Tribunali italiani: essere un Avvocato in Italia non è proprio come sul set di un film americano.

Perché il TRIBUNALE è il luogo in cui si tutelano i diritti. Pensereste mai che andare in Tribunale possa mettere in pericolo la salute o l’incolumità di chi vi lavora o lo frequenta?

Non è certamente da Paese civile. Ma la verità è che le nostre aule di giustizia, sono lontane anni luce dalle immagini stereotipate e perfette che ci arrivano dai film e dalle serie televisive dedicate al modo del diritto.

Adoriamo le aule dei tribunali americani, pulite, luminose, ordinate, dove hai tutto il tempo per parlare ed essere ascoltato in un silenzio quasi irreale. Il sogno di qualsiasi avvocato.

In Italia spesso le aule non sono altro che una stanza disordinata e piena di gente che si accalca in attesa del proprio turno. Avvocati pronti a scalciare se qualche collega vuole fare il furbo e passare avanti.

Con il giudice seduto ad una normale scrivania che, con carta e penna, scrive di proprio pugno quanto gli viene riferito dagli avvocati. Giudici che devono in certi casi richiamare al silenzio colleghi che sono più indisciplinati di una scolaresca in gita.

Più che in Tribunale, sovente, a chi frequenta le aule giudiziarie sembra di trovarsi al mercato.

Costretti in aule anguste come i polli in batteria. Giudici che sopraffatti dall’assordante chiacchiericcio non riescono ad ascoltare le ragioni dei contendenti. E sarebbe bello se i problemi che affliggono la maggior parte dei Palazzi di Giustizia fossero solo questi!

Il degrado dei Tribunali Italiani.

La verità è che i Tribunali italiani versano in un gravissimo stato di degrado nonostante vi siano sia i fondi che le capacità per risanarli. E se gli edifici vecchi sono fatiscenti, anche quelli nuovi crollano.

Infatti, lo stato dell’edilizia giudiziaria in Italia è a dir poco disastroso. Edifici costruiti da pochi anni come i Tribunali di Gela, Vibo Valentia, Vicenza sono in parte inagibili.

Ministero e Comuni che si rimpallano le responsabilità.

E chi ne fa le spese sono i cittadini che chiedono giustizia, gli avvocati, i magistrati e funzionari e impiegati dei Tribunali. Ma facciamo un breve tour nei disastrati Tribunali italiani.

Tribunale di PRATO.

 Il Tribunale di Prato è invaso di topi a piano terra. C’è un clima polare negli uffici dell’Ordine degli avvocati al primo piano; il soffitto è pericolante negli uffici dei giudici, caldo africano nei corridoi, infiltrazioni di acqua piovana dal soffitto e dalle pareti, ascensori perennemente guasti.

Non ci sono metal detector per cui chiunque può entrare con un’arma senza che alcuno se ne accorga.

«Quando un cittadino viene qui deve sentirsi garantito e tutelato – ha detto il presidente dell’Ordine degli avvocati, Lamberto Galletti – Ma cosa può dire un artigiano imputato per la scarsa sicurezza contestatagli nella sua azienda vedendo fili scoperti, sedie rotte e un impianto non idoneo di climatizzazione nell’aula in cui viene giudicato?».
- - - -
Consegne
(a) Stabilisci se le affermazioni seguenti concordano con il brano sui tribunali italiani, rispondendo sì o no e citando alla lettera le parole decisive: (i) nel Tribunale di Prato sono presenti i metal detector; (ii) alcuni tribunali costruiti da pochi anni sono in parte inagibili; (iii) per risanare i tribunali mancano i fondi.
(b) Ricopia fedelmente il passo del brano sui tribunali italiani compreso tra «Non è certamente» e «di qualsiasi avvocato.», estremi inclusi.
L'elenco che segue non serve allo svolgimento del lavoro.

Dati raccolti
- - - -
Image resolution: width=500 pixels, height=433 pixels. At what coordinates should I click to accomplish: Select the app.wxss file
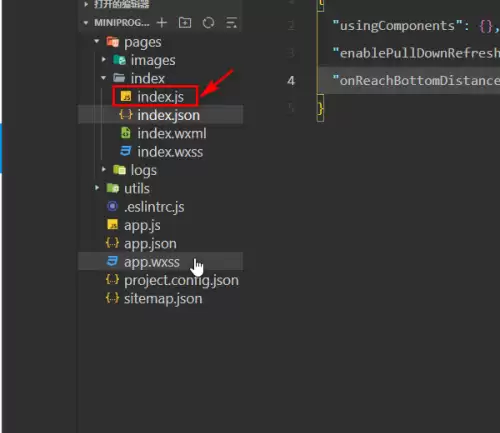160,262
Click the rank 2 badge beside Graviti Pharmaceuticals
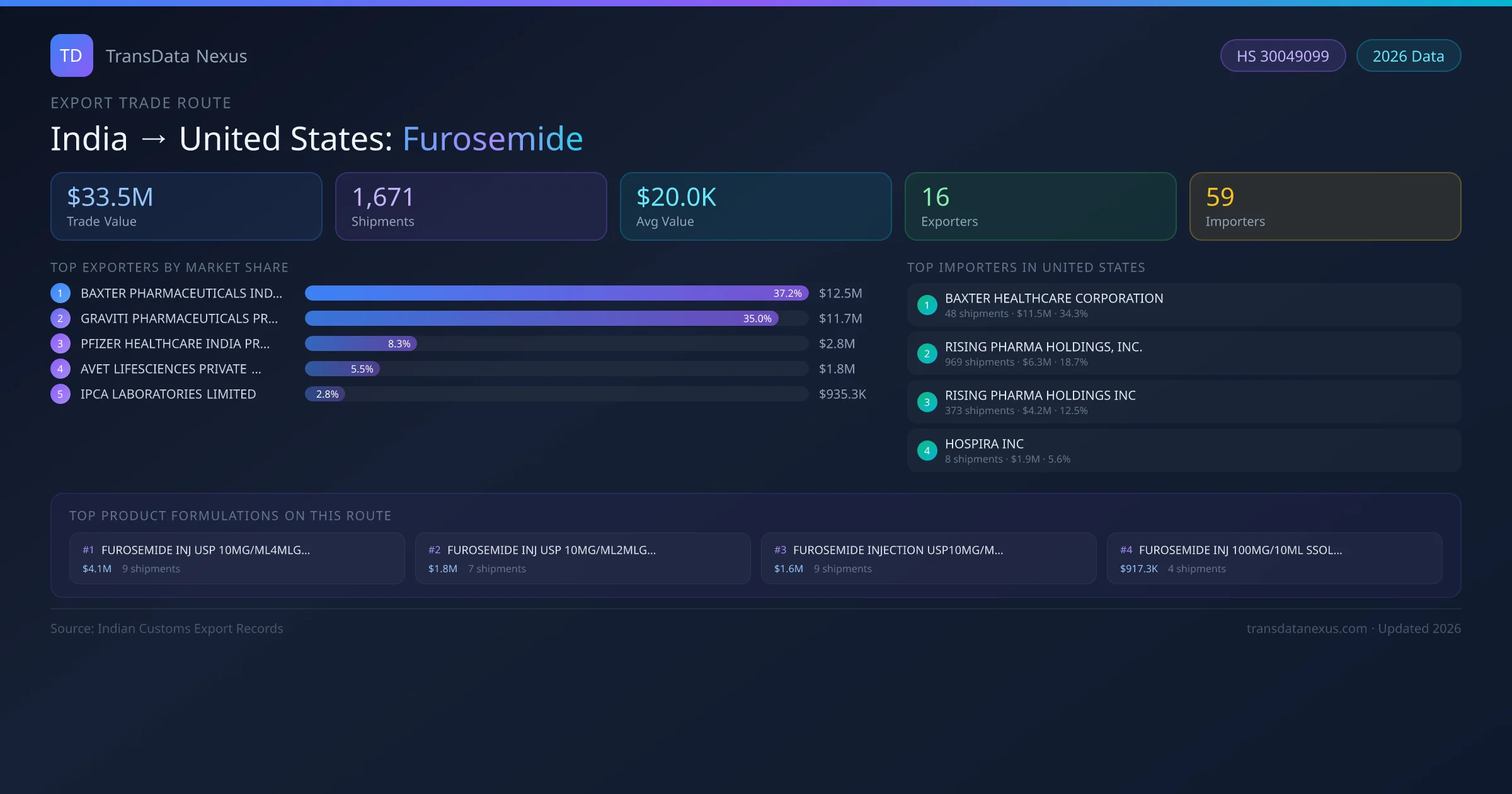Screen dimensions: 1512x794 click(x=60, y=318)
- - - -
Soluzioni degli esercizi
(a)
(i) No: «Non ci sono metal detector»
(ii) Sì: «Edifici costruiti da pochi anni come i Tribunali di Gela, Vibo Valentia, Vicenza sono in parte inagibili»
(iii) No: «nonostante vi siano sia i fondi che le capacità per risanarli»

(b)
Non è certamente da Paese civile. Ma la verità è che le nostre aule di giustizia, sono lontane anni luce dalle immagini stereotipate e perfette che ci arrivano dai film e dalle serie televisive dedicate al modo del diritto.

Adoriamo le aule dei tribunali americani, pulite, luminose, ordinate, dove hai tutto il tempo per parlare ed essere ascoltato in un silenzio quasi irreale. Il sogno di qualsiasi avvocato.